Brief Description of the Drawings
[0010]
Fig. 1 is an exploded perspective view illustrating an electric dust collector in
accordance with a first exemplary embodiment of the present invention.
Fig. 2 is a perspective view illustrating a structure of a dust collecting unit in
accordance with a second exemplary embodiment of the present invention.
Fig. 3 is a perspective view illustrating a structure of a dust collecting unit in
accordance with a third exemplary embodiment of the present invention.
Fig. 4 is a perspective view illustrating another structure of a dust collecting unit
in accordance with the third exemplary embodiment of the present invention.
Fig. 5 is a perspective view illustrating a structure of a dust collecting unit in
accordance with a fourth exemplary embodiment of the present invention.
Fig. 6 is a perspective view illustrating another structure of a dust collecting unit
in accordance with a fourth exemplary embodiment of the present invention.
Fig. 7 is a perspective view illustrating a structure of a dust collecting unit in
accordance with a fifth exemplary embodiment of the present invention.
Fig. 8 is a perspective view illustrating another structure of a dust collecting unit
in accordance with the fifth exemplary embodiment of the present invention.
Fig. 9 is a perspective view illustrating a structure of a dust collecting unit in
accordance with a sixth exemplary embodiment of the present invention.
Fig. 10 is a perspective view illustrating a structure of a dust collecting unit in
accordance with a seventh exemplary embodiment of the present invention.
Fig. 11 is a perspective view illustrating a structure of an essential part of a conventional
electric dust collector.
Detailed Description of the Preferred Embodiments
[0011] Exemplary embodiments of the present invention are demonstrated hereinafter with
reference to the accompanying drawings.
Exemplary Embodiment 1
[0012] Fig. 1 is an exploded perspective view illustrating an electric dust collector in
accordance with the first exemplary embodiment of the present invention. As shown
in Fig. 1, electric dust collector 1 includes dust collecting unit 2 and main unit
3, in which dust collecting unit 2 is accommodated. Dust collector 1 is disposed,
e.g., in an indoor unit of air conditioners. When interior air 4 passes through dust
collecting unit 2, dust particles included in interior air 4 are collected, and air
4 undergoes a heat exchanger of the indoor unit, then blown out into the room again.

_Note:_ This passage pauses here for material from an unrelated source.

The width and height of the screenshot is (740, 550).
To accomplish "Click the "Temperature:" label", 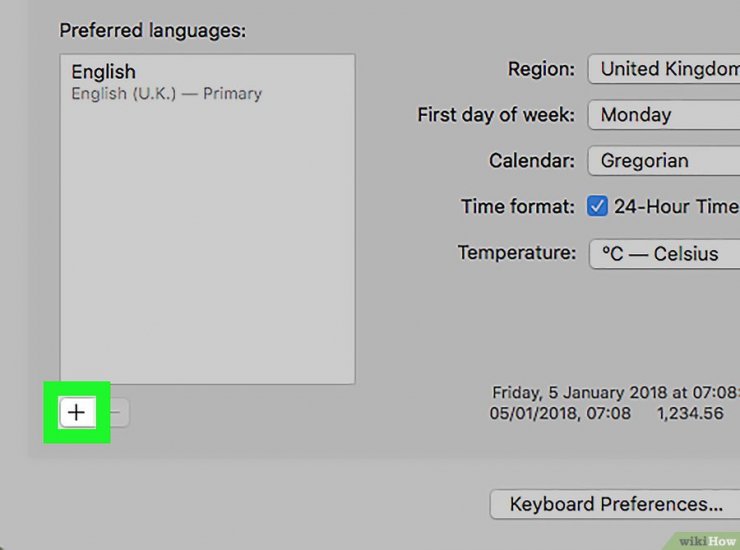I will [517, 253].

[0013] Main unit 3 includes power supply 5 for powering dust collecting unit 2, which is
detachable from main unit 3 with handle 6. Power supply 5 applies a high voltage to
main unit 3 at high-voltage contact 8A through high-voltage wire 7, while a grounding
voltage is applied to main unit 3 at grounding contact 10A through grounding wire
9. With dust-collecting unit 2 mounted to main unit 3, high-voltage contact 8B electrically
coupled with high-voltage contact 8A of main unit 3 and grounding contact 10B coupled
with grounding contact 10A are provided to dust collecting unit 2.
[0014] Dust collecting unit 2 comprises the following elements:
(a) outer frame 11 made of molded resin material;
(b) a plurality of needle-like discharge electrodes 12 made of, e.g., stainless steel;
(c) meshed first grounding electrode 13 made of metal such as stainless steel having
a small resistance against airflow for passing sucked air through and disposed on
the downstream side of needle-like discharge electrodes 12; and
(d) second grounding electrodes 14 made of metal such as stainless steel and surrounding
respective needle-like discharge electrodes 12.

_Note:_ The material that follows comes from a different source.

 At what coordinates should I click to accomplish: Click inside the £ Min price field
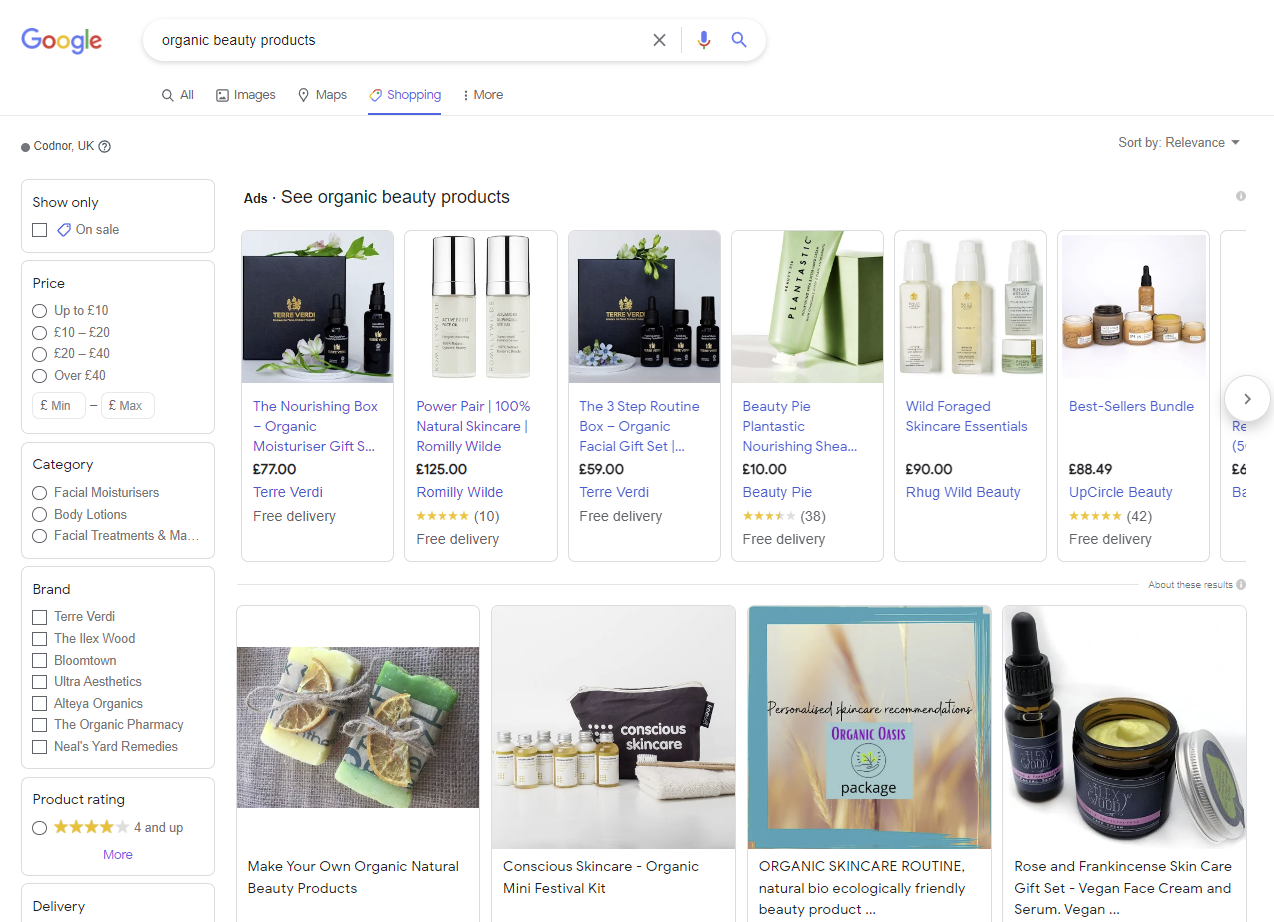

[0015] The plurality of needle-like discharge electrodes 12 are electrically connected to
supporter 17 which is mounted to frame 11. Further, electrodes 12 are electrically
connected to high-voltage contact 8B, and first and second grounding electrodes 13,
14 are electrically connected to each other and coupled with grounding contact 10B.
Discharge electrodes 12, first and second grounding electrodes 13, 14 constitute the
charging section, and the corona discharge is generated in the space among these elements.
[0016] Honeycomb dust filter 15 is employed to form the dust collecting section because
the honeycomb shape allows the sucked air to pass through with ease and realizes a
high dust collection rate. Dust filter 15 is brought into contact with first grounding
electrode 13. Partitions 16 are provided between respective blocks of the charging
section so that the corona discharge from each one of needle-like discharge electrodes
12 cannot interfere with each other.
[0017] Outer frame 11 integrates the charging section and the dust collecting section into
one boy, and handle 6 is mounted to frame 11, so that these elements form dust-collecting
unit 2. Further, dust filter 15 in the dust collecting section is detachable from
other elements of dust-collecting unit 2. Thus filter 15 can be cleaned or replaced
with ease when it becomes dirty due to collecting fine particles in air. If the use
of the dust collector extends over a long period, simple maintainability, such as
cleaning or replacement of the dust filter, is thus prepared.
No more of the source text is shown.